King, Stephen – Mädchen, Das

Muss man noch etwas über Stephen King sagen? Vermutlich nicht, nur dass der erfolgreichste Horrorschriftsteller sich in den letzten Jahren bemüht hat, nicht mehr nur Genre-Horror zu schreiben, sondern sein Spektrum Richtung klassischer englischer Erzählliteratur auszudehnen. Zu diesen – nicht immer einhellig begrüßten – Ausflügen gehören „Dolores“, „Der Buick“ und eben auch „Das Mädchen“. Schrecken und Grauen (keineswegs das Gleiche) haben viele Gesichter. Für King haben Monster ausgedient.

„Die Welt hat Zähne. Und mit denen beißt sie zu, wann immer sie will.“ Diese elementare und niederschmetternde Erfahrung muss in diesem Hörbuch ein Mädchen machen, das nur neun Jahre alt ist (und groß für sein Alter): Patricia McFarland. Kaum ist sie vom Weg abgewichen, zeigt sich eben jene Welt in den Wäldern auf gnadenlose Weise. Aber Trisha hält durch, gerade mal so. Dieses fabelhaft produzierte Hörbuch bietet die ungekürzte, musikalisch und akustisch untermalte Lesung zweier Spitzenkräfte der Sprecherszene: Joachim Kerzel und Franziska Pigulla.

Franziska Pigulla, die deutsche Stimme von Akte-X-Star Gillian Anderson („Scully“), hat bereits mit Joachim Kerzel Ken Folletts Hörbuch „Die Leopardin“ gesprochen. Während ihrer Schauspielausbildung in Berlin trat sie als Sprecherin im Hörfunk hervor. Sie verfügt über ein beeindruckendes Gespür für Dramatik: Ganz gleich, ob sie sanft und weich Liebeserklärungen haucht, mit knurrendem Grollen droht oder mit größter Lautstärke Befehle oder Flüche brüllt – stets kommt sie völlig glaubwürdig und lebendig herüber.
Joachim Kerzel ist die deutsche Stimme von Dustin Hoffman, Jack Nicholson und fast allen Stephen-King-Hörbüchern.

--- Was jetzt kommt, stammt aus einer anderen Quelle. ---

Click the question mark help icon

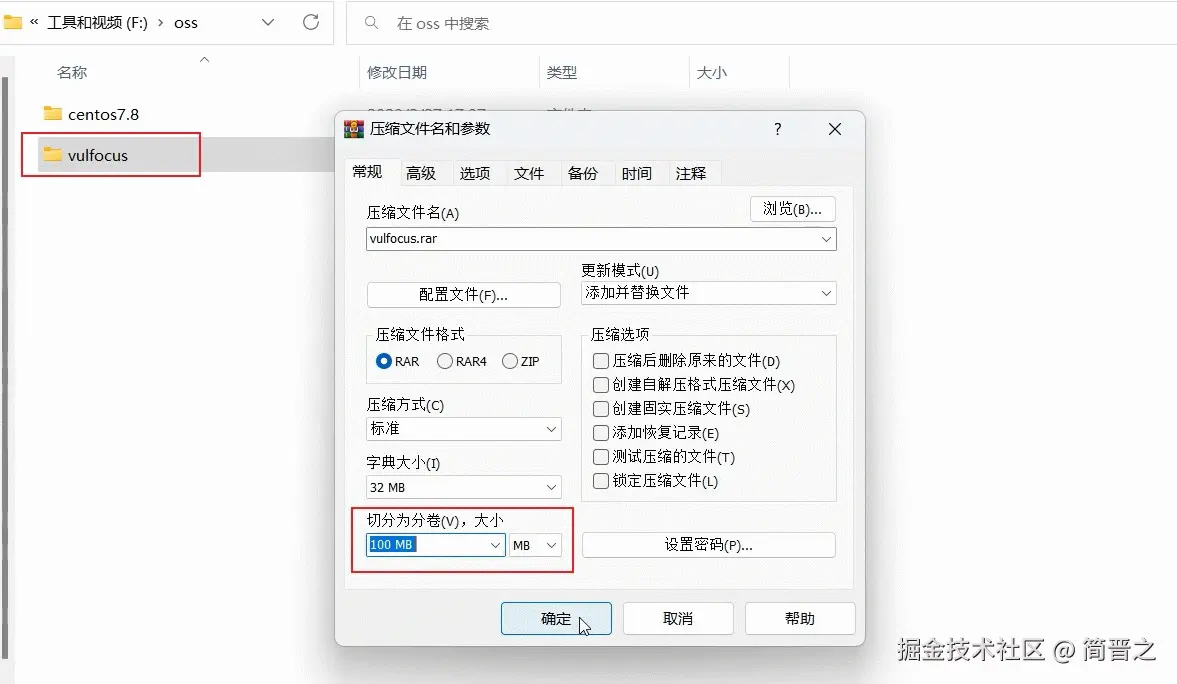click(x=777, y=128)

Zur Handlung: Die neunjährige Patricia McFarland geht auf einer Wanderung durch die westlichen Wälder und Vorberge Maines verloren. Eigentlich wollte sie ihrer Mutter und ihrem Bruder Pete, die sich vor lauter Streit nicht mehr an Trishas Existenz zu erinnern schienen, nur eins auswischen: Schaut, ich bin weg – macht euch in die Hosen vor Angst um mich! Es ist wie ein kleiner Selbstmord, mit einem Hilferuf als Botschaft. Doch aus dem kleinen Abstecher wird bitterer Ernst, als sich Trisha immer weiter im undurchdringlichen Urwald des westlichen Maine verliert, aus dem kein Weg herauszuführen scheint. Bis zu ihrer Rettung zehn Tage später verliert sie mehr als zehn ihrer mageren 44 Kilo! Mutterseelenallein kämpft sie sich durch eklige Sümpfe und Schwärme von Stechmücken. Und ein wildes Tier schleicht wie ein Gespenst um sie herum. Schließlich hat sie vor lauter Auszehrung und Krankheit Visionen, so etwa vom Gott der Verirrten, der aus Wespen zu bestehen scheint.

Einzig und allein ihr Walkman-Radio bewahrt sie vor dem Untergang. Sie hört die Reportagen von Baseballspielen in Boston, Massachusetts. Zu den Red Sox gehört ihr verehrter Lieblingsspieler Tom „Flash“ Gordon. Sie trägt eine von ihm signierte Baseballkappe und sein Trikot mit der Spielernummer 36 drauf. Sie muss immerzu an ihn denken und die Art, wie er nach einer erfolgreichen Aktion den Zeigefinger gen Himmel reckt. Auf wen oder was zeigt er da bloß? Auf Gott? Nach mehr als einer Woche, völlig entkräftet, beginnt Tom Gordon sie zu begleiten. Er erklärt ihr, wann ihre letzte Chance, dieses Todesspiel für sich zu entscheiden, gekommen ist: „Gott erscheint immer erst in der zweiten Hälfte des neunten [= letzten] Durchgangs“, also kurz vor Schluss. Und so kommt es, dass sich Trisha in einer schier übermenschlichen Anstrengung das Leben bewahren kann. Denn ihr Widersacher, den sie den „Gott der Verirrten“ nennt, stellt sich ihr in letzter Sekunde in den Weg. Aber Tom Gordon hat sie einen Trick gelehrt, mit dem sie sich zu wehren weiß.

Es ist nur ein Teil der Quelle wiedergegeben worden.